La femme marchait vers lui d'un pas déterminé, les bras derrière le dos.

Le Maître, qui d'habitude ne quittait jamais la protection de ses appartements apparaissait pourtant là où personne ne se serait attendu à le voir.

Dès qu'il avait su l'objet de sa visite, il avait repoussé à plus tard l'ensemble de ses projets et lui avait donné rendez-vous dans une vieille grange faite de planches usées.

Le vent s'engouffrait par la porte percée, si bien que des courants d'air glacés balayaient leurs vêtements. L'hiver approchait...les Querlocks adoraient cette saison, ils sortiraient, cela ne saurait tarder songea le Maître en caressant pensivement son menton.

Il avait tellement été occupé ses derniers temps qu'il n'avait pas pris le temps de se raser, si bien qu'une naissance de barbe avait poussé, gâchant la perfection à laquelle il était habitué.

L'homme reporta son regard sur la femme qui avançait avec une lenteur calculée dans sa direction.

Elle les avait tous dupés, elle avait trahis ceux qui ne se méfiaient pas d'elle et tout cela pour quoi ? Pour se jeter dans la gueule du loup par la suite !

Il se réjouissait de la facilité avec laquelle il l'avait charmé puis réduit à sa cause. Comment il avait ensuite exploité sa colère pour la retourner contre ses propres alliés et...contre Darkshadow qui l'avait commandité...

Le Maître se fendit d'un sourire, la femme l'interpréta comme la satisfaction d'une mission accomplie. Comme pour le confirmer il tapa dans les mains, sans toutefois se départir de son rictus.

- Alors ma chère je vois que tu as fait ce que je t'ai demandé ! l'accueillit-il.

La femme acquiesça rapidement.

- Alors pourquoi te cacher ? Aurais-tu peur ? De l'amusement perçait dans la voix de l'homme.

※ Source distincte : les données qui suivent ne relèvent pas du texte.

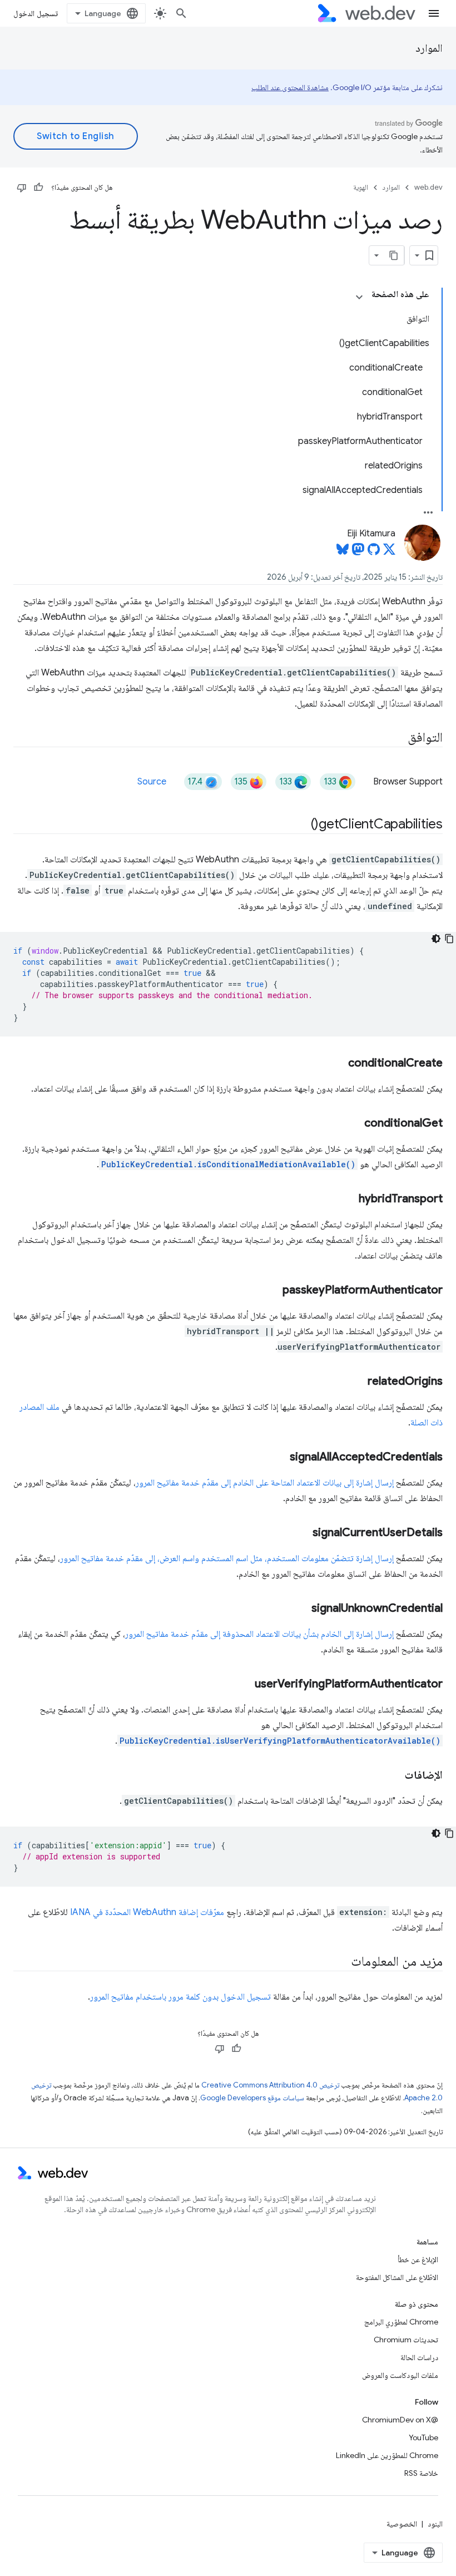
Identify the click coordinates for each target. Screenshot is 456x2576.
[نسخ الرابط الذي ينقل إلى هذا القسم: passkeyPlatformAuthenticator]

La femme, qui portait un épais voile noir noué autour de la tête qui la faisait ressembler à un ninja répliqua d'une voix hachée : je...je ne suis plus très...sûre que c'était une bonne...idée en fin...de compte !

Le Maître changea discrètement de position, il avait beau avoir la broche de puissance, le froid engourdissait ses membres et mordait sa chair comme s'il eut été un simple humain dépourvu de dons.

En réalité, c'était à peu près ce qu'il était avant d'acquérir la broche, il se cachait derrière les Querlocks et chargeait Darkshadow des missions les plus périlleuses pendant qu'il se prélassait tranquillement dans son bain. Il faut dire qu'il avait été un piètre étudiant.

Il n'avait jamais supporté l'admiration que vouait son père à Darkshadow...subir chaque jour sa désapprobation et sa fureur alors qu'il ratait exercice sur exercice...

C'était trop ! Une fois, il était allé le trouver, ils en étaient venus aux mains.

Aujourd'hui encore, il tentait de se convaincre que c'était un accident, qu'il n'avait pas poussé son père du haut d'une des tourelles du château, que le vieux tyran avait glissé malencontreusement.

Bien sûr, il avait inventé une histoire plausible que les habitants, à l'époque, avaient gobé très facilement. Néanmoins, il avait toujours soupçonné Darkshadow de vouloir se venger de ce qu'il avait fait, elle semblait beaucoup apprécier son père qui voulait déjà la voir sur le trône. Elle avait au moins eu le bon sens de garder le silence sur ce meurtre.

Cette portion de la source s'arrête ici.